In 2025 a larger-scale mission, NASA’s Solar Cruiser, should set sail. Spanning more than six tennis courts (nearly 1,700 square meters) in area, the big sail will catch sunlight to propel a 100-kilogram spacecraft toward our home star, blazing a trail for future solar-sail spacecraft to serve as space-weather sentinels.
In time, sailing on sunshine should enable spacecraft to be propelled indefinitely within the inner solar system, to reach and maintain novel polar and out-of-plane orbits that are otherwise inaccessible, and to conduct orbital plane changes to view and even linger at the poles of the sun and planets more efficiently than spacecraft propelled by rockets.

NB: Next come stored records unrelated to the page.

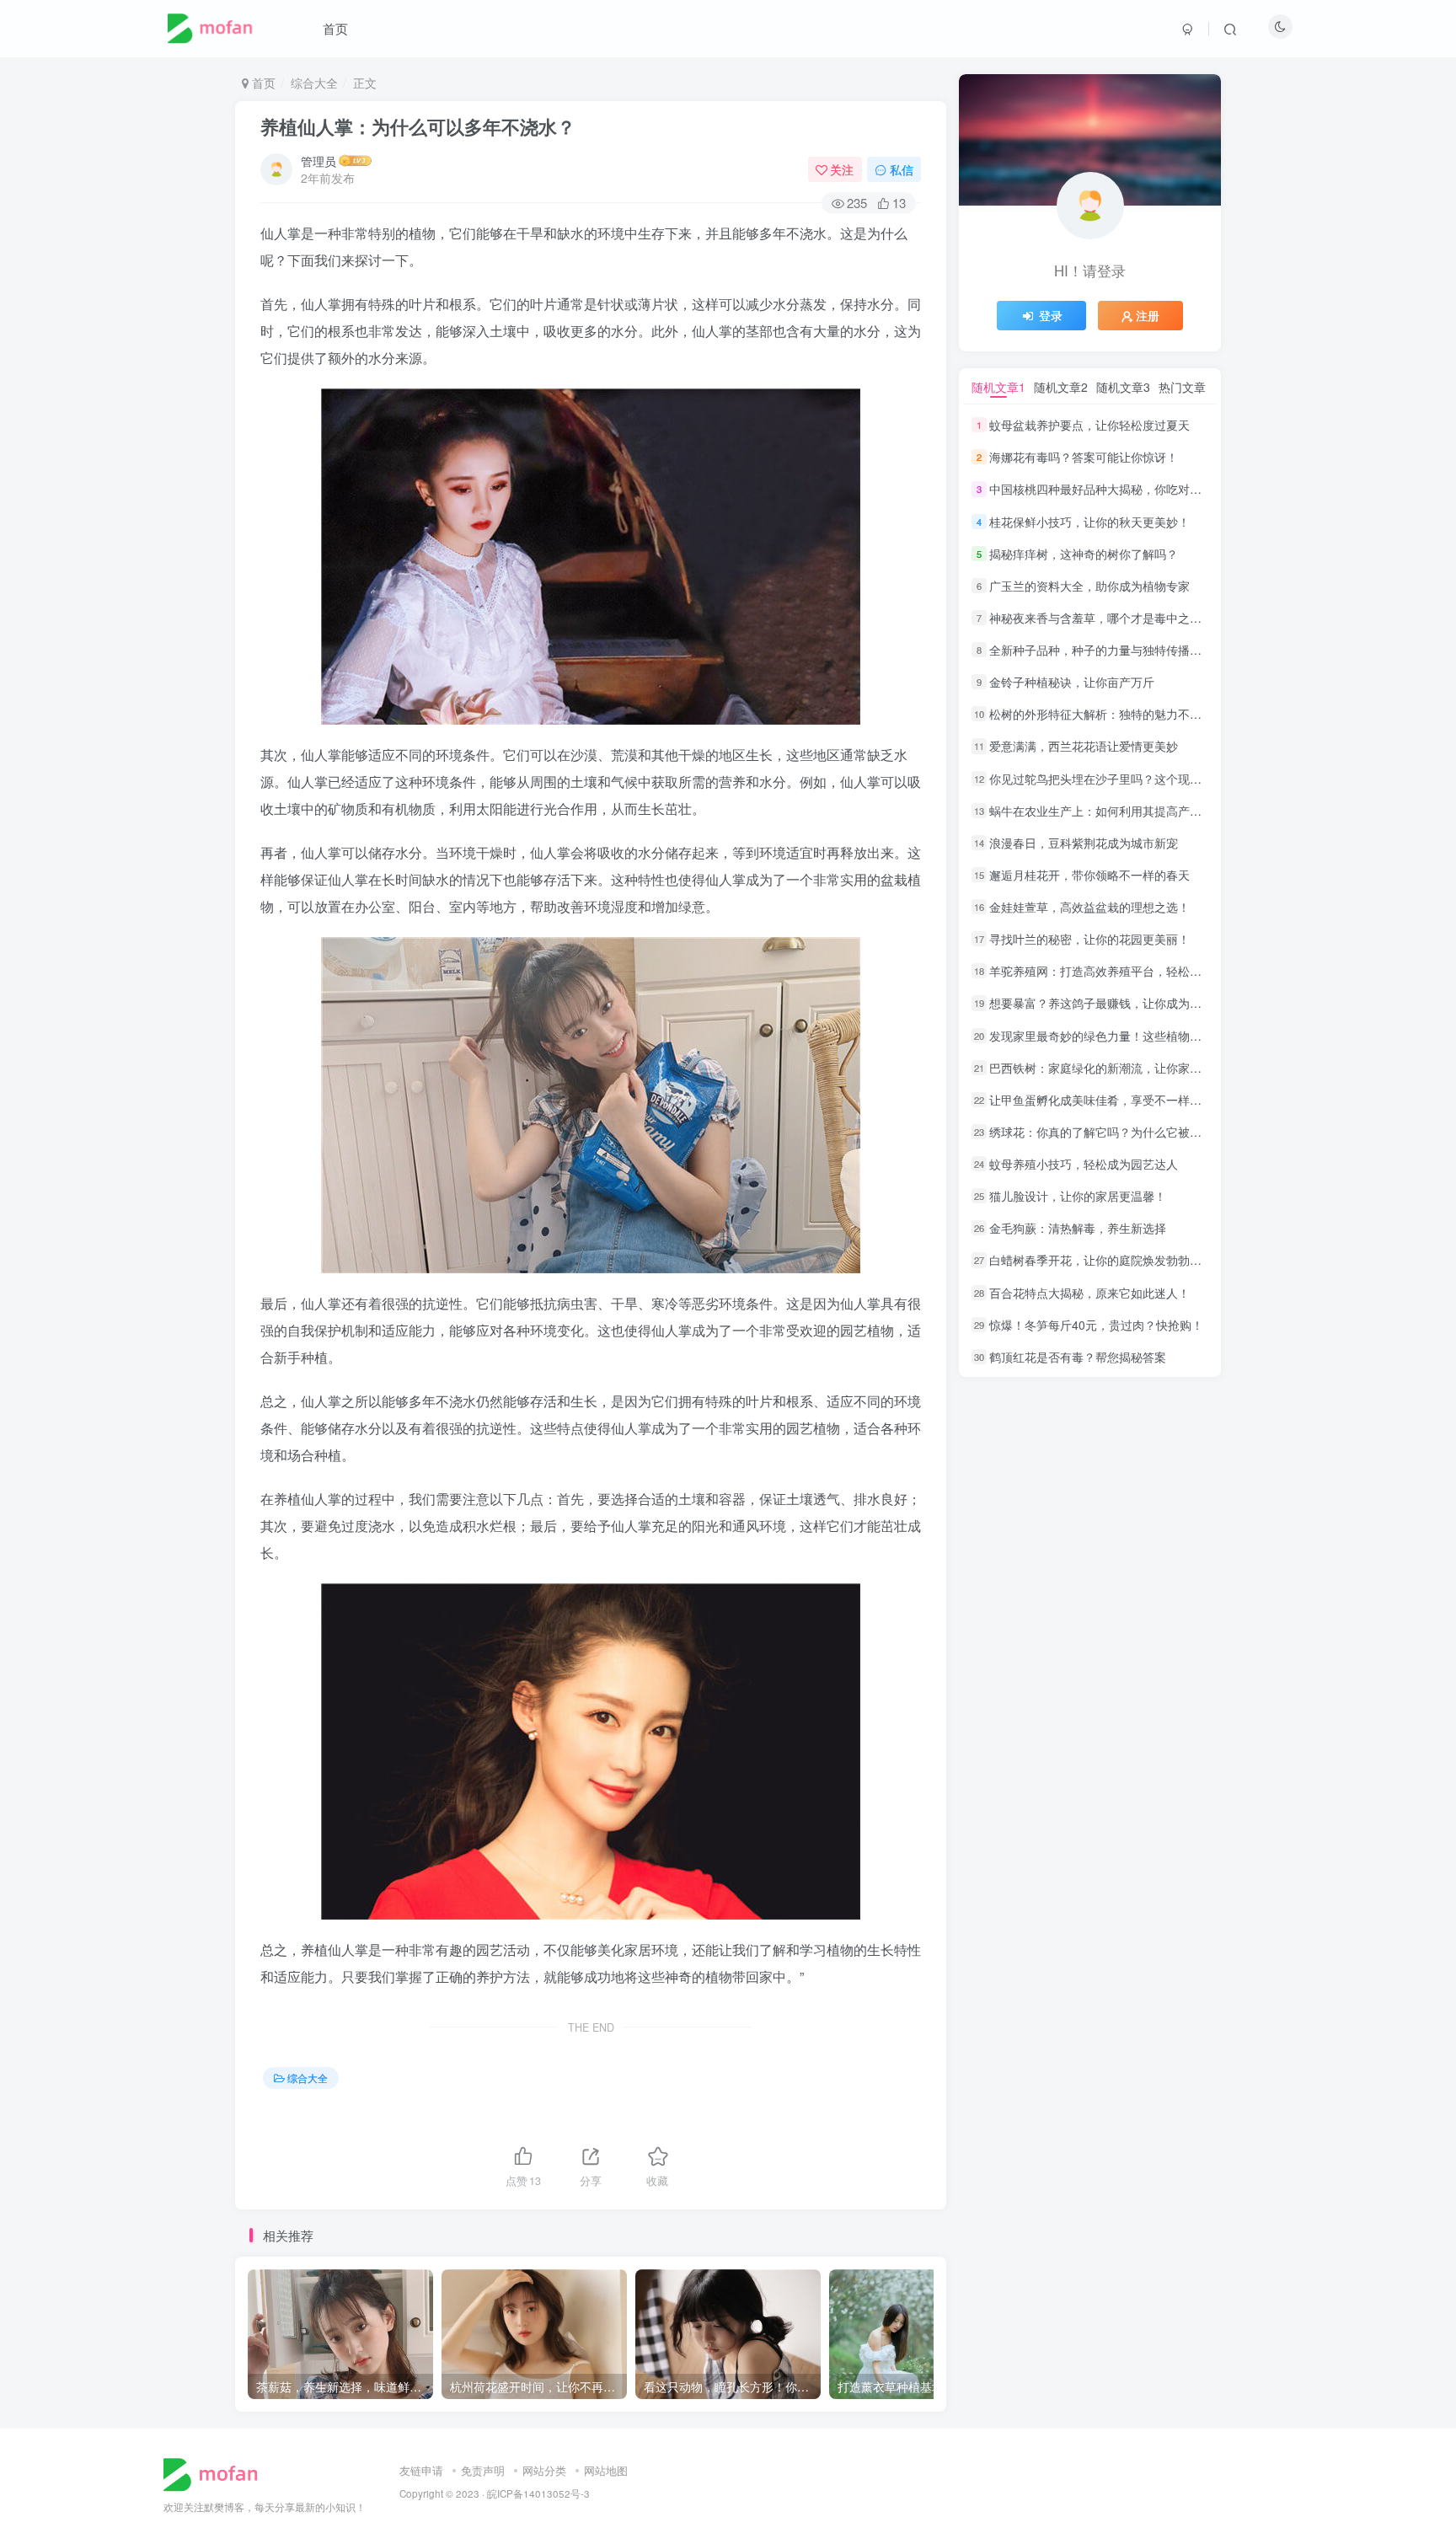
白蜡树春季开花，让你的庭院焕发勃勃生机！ (1107, 1260)
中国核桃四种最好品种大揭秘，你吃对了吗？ (1107, 489)
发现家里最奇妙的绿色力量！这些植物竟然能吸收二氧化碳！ (1148, 1035)
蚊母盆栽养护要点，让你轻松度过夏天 (1089, 424)
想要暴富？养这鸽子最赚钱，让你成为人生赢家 (1113, 1003)
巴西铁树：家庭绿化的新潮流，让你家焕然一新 (1113, 1067)
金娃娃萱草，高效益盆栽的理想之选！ (1089, 906)
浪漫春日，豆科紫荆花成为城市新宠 (1083, 842)
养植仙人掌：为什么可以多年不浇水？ (417, 126)
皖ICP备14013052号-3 (538, 2493)
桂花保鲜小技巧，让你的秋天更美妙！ (1089, 521)
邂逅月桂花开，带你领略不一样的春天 (1089, 874)
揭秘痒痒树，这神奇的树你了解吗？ (1083, 553)
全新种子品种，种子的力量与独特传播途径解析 (1113, 649)
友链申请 (421, 2470)
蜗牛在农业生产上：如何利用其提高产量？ (1101, 810)
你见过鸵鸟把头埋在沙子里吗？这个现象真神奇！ (1119, 778)
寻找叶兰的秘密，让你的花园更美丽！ (1089, 938)
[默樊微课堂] (216, 2473)
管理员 (318, 161)
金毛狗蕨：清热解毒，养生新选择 (1077, 1227)
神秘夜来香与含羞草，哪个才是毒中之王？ (1101, 617)
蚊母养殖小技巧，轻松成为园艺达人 (1083, 1163)
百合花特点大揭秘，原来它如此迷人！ (1089, 1292)
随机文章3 (1123, 386)
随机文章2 (1061, 386)
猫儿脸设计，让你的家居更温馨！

In the nearer term, however, next-gen CubeSat spacecraft such as Lunar Flashlight and NEA Scout are pointing the way toward the greater use of tiny, capable and affordable “SailCubes” based on cheaper, standardized platforms and technology. In the not too distant future, an armada of autonomous surveyor-prospectors could piggyback into orbit and then sail away to investigate asteroids and other targets of scientific—and increasingly commercial—interest.